Michael S. Tsirkin Dec. 17, 2015, 2:34 p.m. UTC | #8
On Thu, Dec 17, 2015 at 03:02:12PM +0100, Peter Zijlstra wrote:
> On Thu, Dec 17, 2015 at 03:26:29PM +0200, Michael S. Tsirkin wrote:
> > > Note that virtio_mb() is weirdly inconsistent with virtio_[rw]mb() in
> > > that they use dma_* ops for weak_barriers, while virtio_mb() uses
> > > smp_mb().
> > 
> > It's a hack really.
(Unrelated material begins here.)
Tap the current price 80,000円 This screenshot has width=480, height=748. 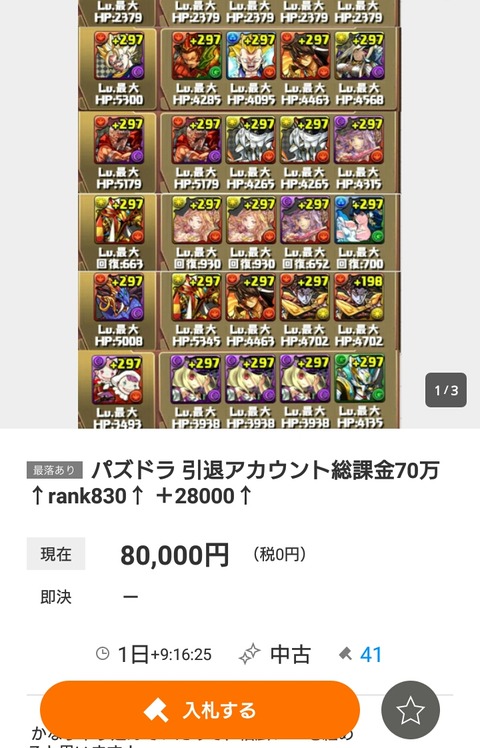pos(175,555)
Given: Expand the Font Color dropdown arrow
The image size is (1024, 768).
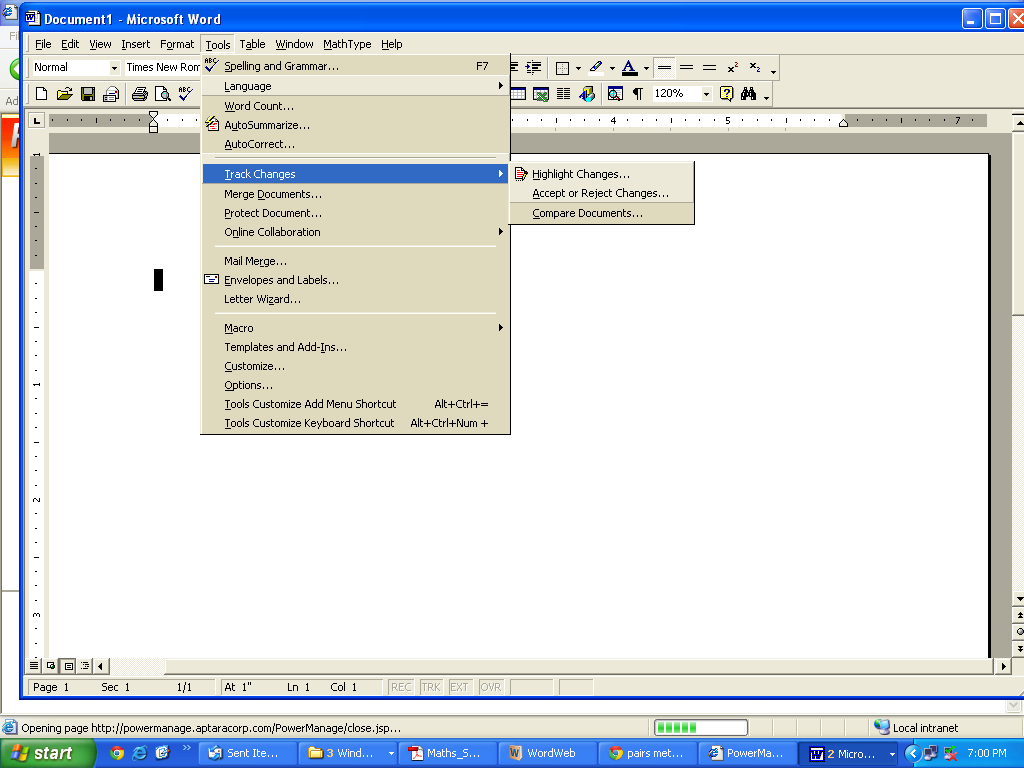Looking at the screenshot, I should (646, 68).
I think I'll clean it up a bit to
> > make it more consistent.
> > 
> > To simplify things, you may consider things before
> > the optimization brought in by
> > 	commit 9e1a27ea42691429e31f158cce6fc61bc79bb2e9
> > 	Author: Alexander Duyck <alexander.h.duyck@redhat.com>
> > 	Date:   Mon Apr 13 21:03:49 2015 +0930
> > 
> > 	    virtio_ring: Update weak barriers to use dma_wmb/rmb
> 
> That commit doesn't make any sense. dma_*mb() explicitly does _NOT_
> cover the smp_*mb() part.
> 
> Again, look at the ARM definitions, the smp_*mb() primitives use the
> inner coherence stuff, while the dma_*mb() primitives use the outer
> coherent stuff.

Does outer coherent imply inner coherent?

> the *mb() primitives cover both.
Peter Zijlstra Dec. 17, 2015, 2:39 p.m. UTC | #9
On Thu, Dec 17, 2015 at 04:33:44PM +0200, Michael S. Tsirkin wrote:
> On Thu, Dec 17, 2015 at 02:57:26PM +0100, Peter Zijlstra wrote:
> > 
> > You could of course go fix that instead of mutilating things into
> > sort-of functional state.
> 
> Yes, we'd just need to touch all architectures, all for
> the sake of UP which almost no one uses.
> Basically, we need APIs that explicitly are
> for talking to another kernel on a different CPU on
> the same SMP system, and implemented identically
> between CONFIG_SMP and !CONFIG_SMP on all architectures.
> 
> Do you think this is something of general usefulness,
> outside virtio?

I'm not aware of any other case, but if there are more parts of virt
that need this then I see no problem adding it.

That is, virt in general is the only use-case that I can think of,
because this really is an artifact of interfacing with an SMP host while
running an UP kernel.

But I'm really not familiar with virt, so I do not know if there's more
sites outside of virtio that could use this.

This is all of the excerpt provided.